US hits Iran’s petrochemical industry with new sanctions

By bne IntelliNews June 7, 2019

The US has targeted Iran’s petrochemical industry with new sanctions announced by Treasury Secretary Steven Mnuchin on May 7.

There have been reports that the US is finding it more difficult to close loopholes in preventing lucrative exports by the Iranian petrochemical industry than it is when it comes to stopping shipments of crude oil from Iran, which since the start of last month it has been attempting to force to zero.

The new sanctions target entities including Iran’s biggest petrochemical holding group, Persian Gulf Petrochemical Industries Company (PGPIC), which the US Treasury Department says supports the Islamic Revolutionary Guard Corps (IRGC).

PGPIC has been added to the sanctions list for providing financial support to the economic arm of the IRGC. The Treasury also designated the holding group’s network of 39 subsidiary petrochemical companies and foreign-based sales agents. PGPIC and its subsidiaries account for 40% of Iran’s petrochemical production capacity. They are also responsible for 50% of Iran’s total petrochemical exports, the Treasury said.

“By targeting this network we intend to deny funding to key elements of Iran’s petrochemical sector that provide support to the IRGC,” Treasury Secretary Steven Mnuchin said in a statement.

The Treasury statement added that Iran’s oil ministry last year awarded the IRGC’s Khatam al-Anbiya, the IRGC’s economic and engineering arm, 10 projects in oil and petrochemical industries worth $22bn, four times the official budget of the IRGC.

The US in April made the unprecedented move of officially designating the IRGC as a foreign terrorist organisation (FTO).

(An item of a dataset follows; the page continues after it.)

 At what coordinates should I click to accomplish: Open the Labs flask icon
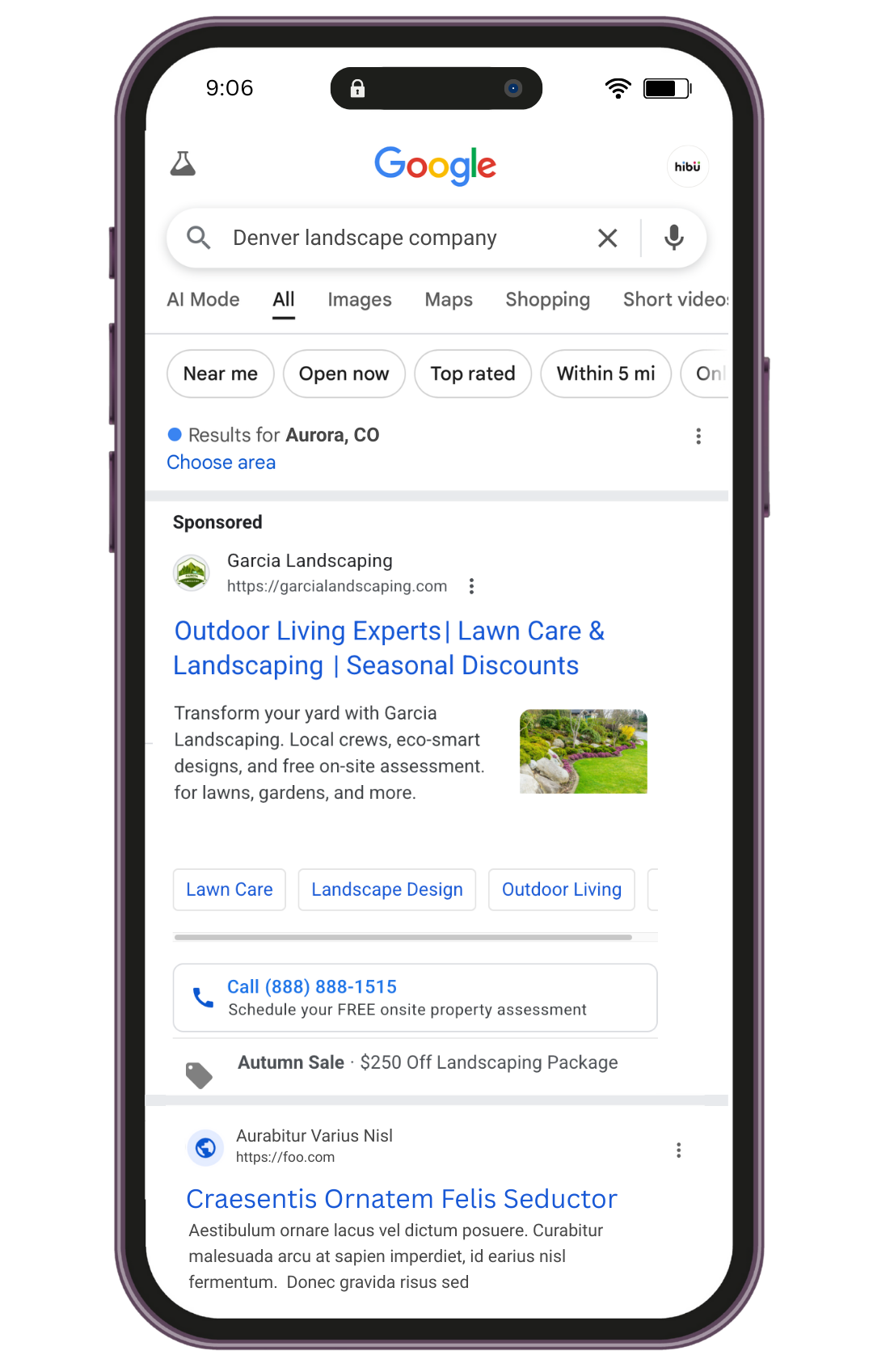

In response, Iran listed the US military’s CENTCOM, which covers operations in the Middle East, as terrorist.

The Trump administration is attempting to strangle the Iranian economy to the point that Tehran comes to the table to renegotiate its role and activities in the Middle East, and agrees tighter restrictions on its nuclear and ballistic missile development programme.

The UK, France, Germany, China and Russia—which like Iran are still signed up to the 2015 nuclear deal—oppose the US policy. However, this past week has seen Paris make calls for wider talks over Tehran’s nuclear and military ambitions. Tehran responded that it would not hold any discussions with the nuclear deal signatories beyond the 2015 pact which Donald Trump unilaterally pulled the US out of in May 2018.

“The Europeans have so far failed to fulfil their commitments under the deal and... to protect Iran’s interests after America’s illegal withdrawal,” Iranian foreign ministry spokesman Abbas Mousavi said in a June 7 statement, according to state TV.

The US sanctions regime applied to Iran amounts to an "economic war", Tehran says.